#### TASK BRIEF:
Record by record, write out the listing word for word while omitting pictures.

#### DATASET:
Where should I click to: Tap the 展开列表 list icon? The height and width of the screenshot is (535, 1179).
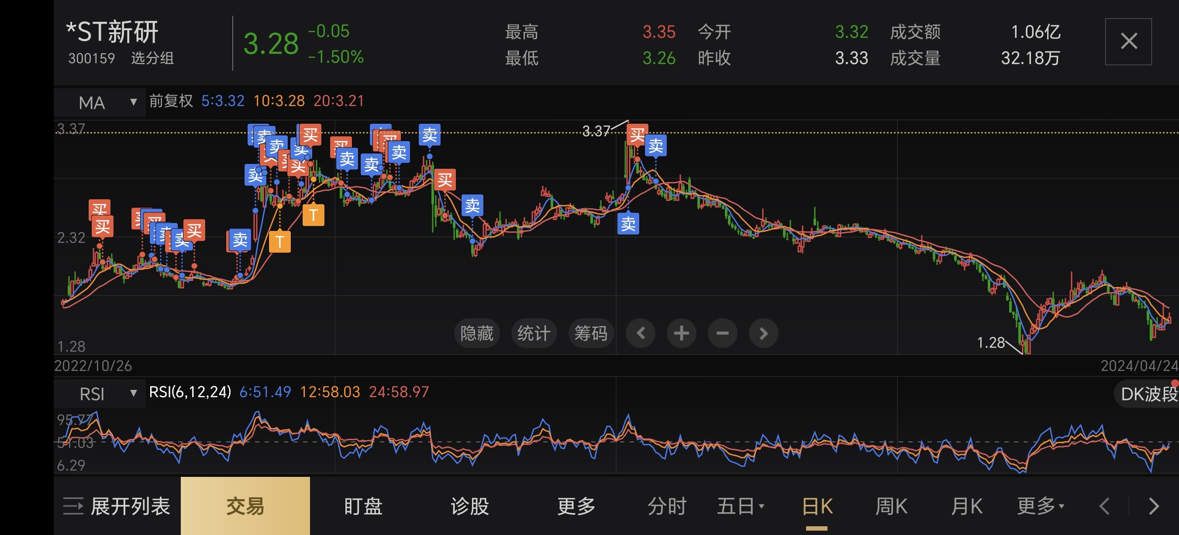(73, 506)
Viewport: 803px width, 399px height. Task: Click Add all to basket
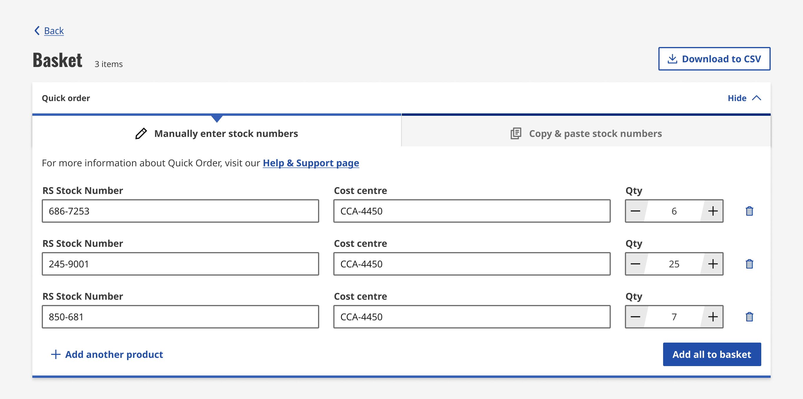tap(712, 354)
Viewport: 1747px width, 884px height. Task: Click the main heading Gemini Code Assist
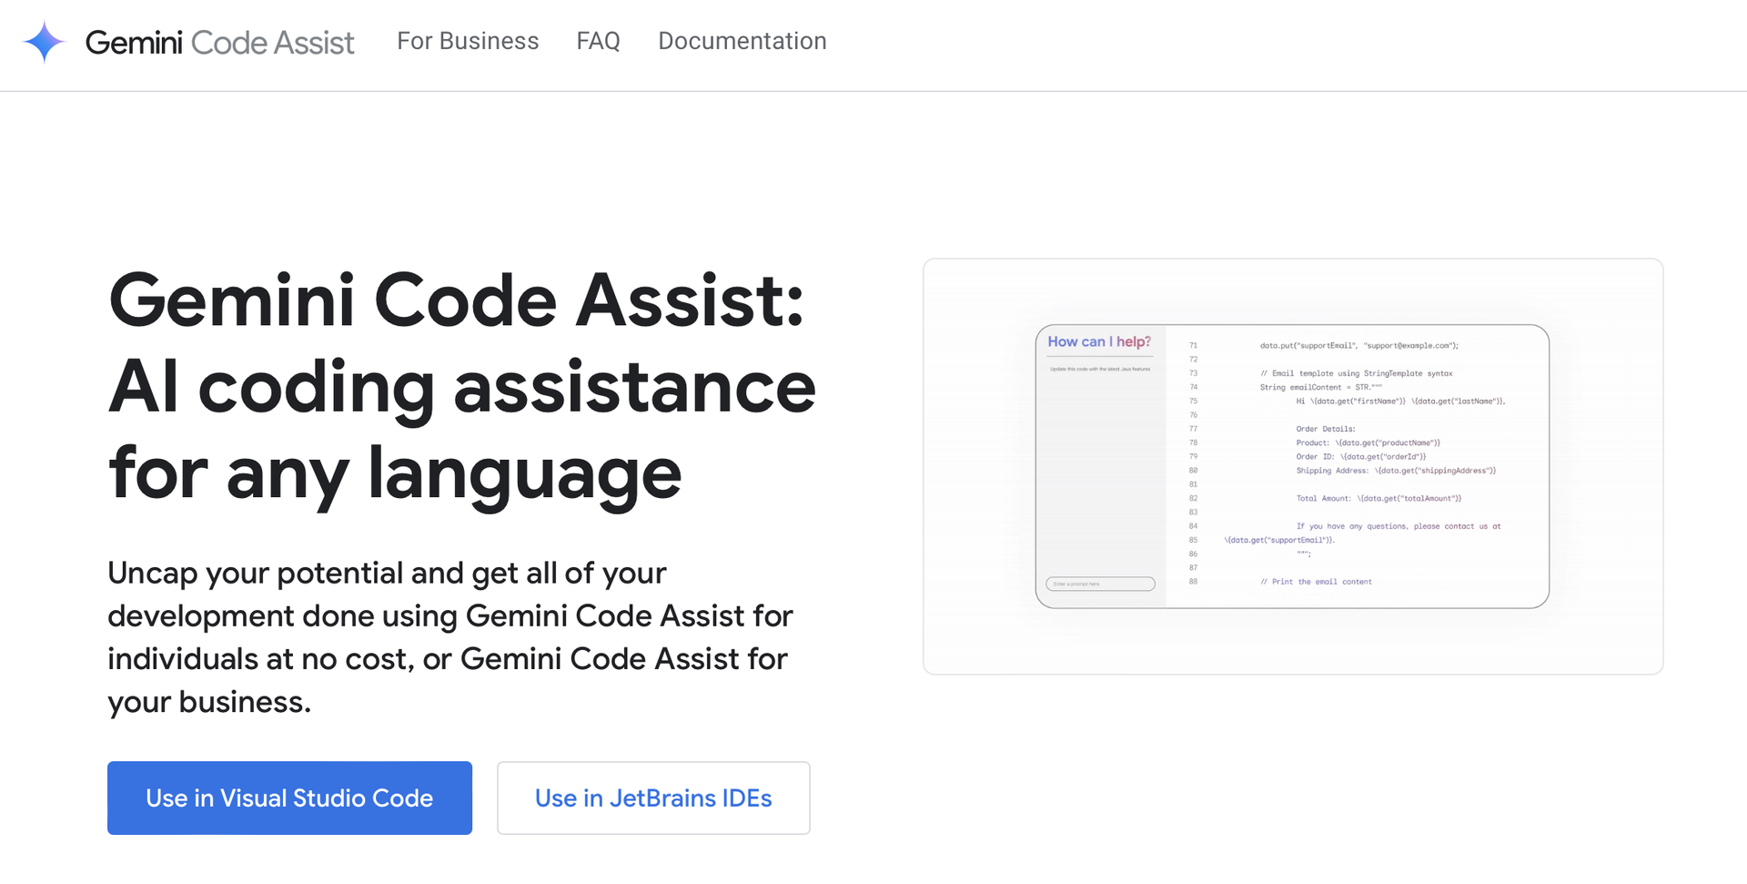coord(460,387)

#### RESULT OF THIS TASK:
Where should I click to: Tap the 展开列表 list icon? The height and width of the screenshot is (535, 1179).
(73, 506)
Viewport: 803px width, 399px height. Task: Click Add all to basket
tap(712, 354)
Viewport: 1747px width, 884px height. Task: Click the main heading Gemini Code Assist
coord(460,387)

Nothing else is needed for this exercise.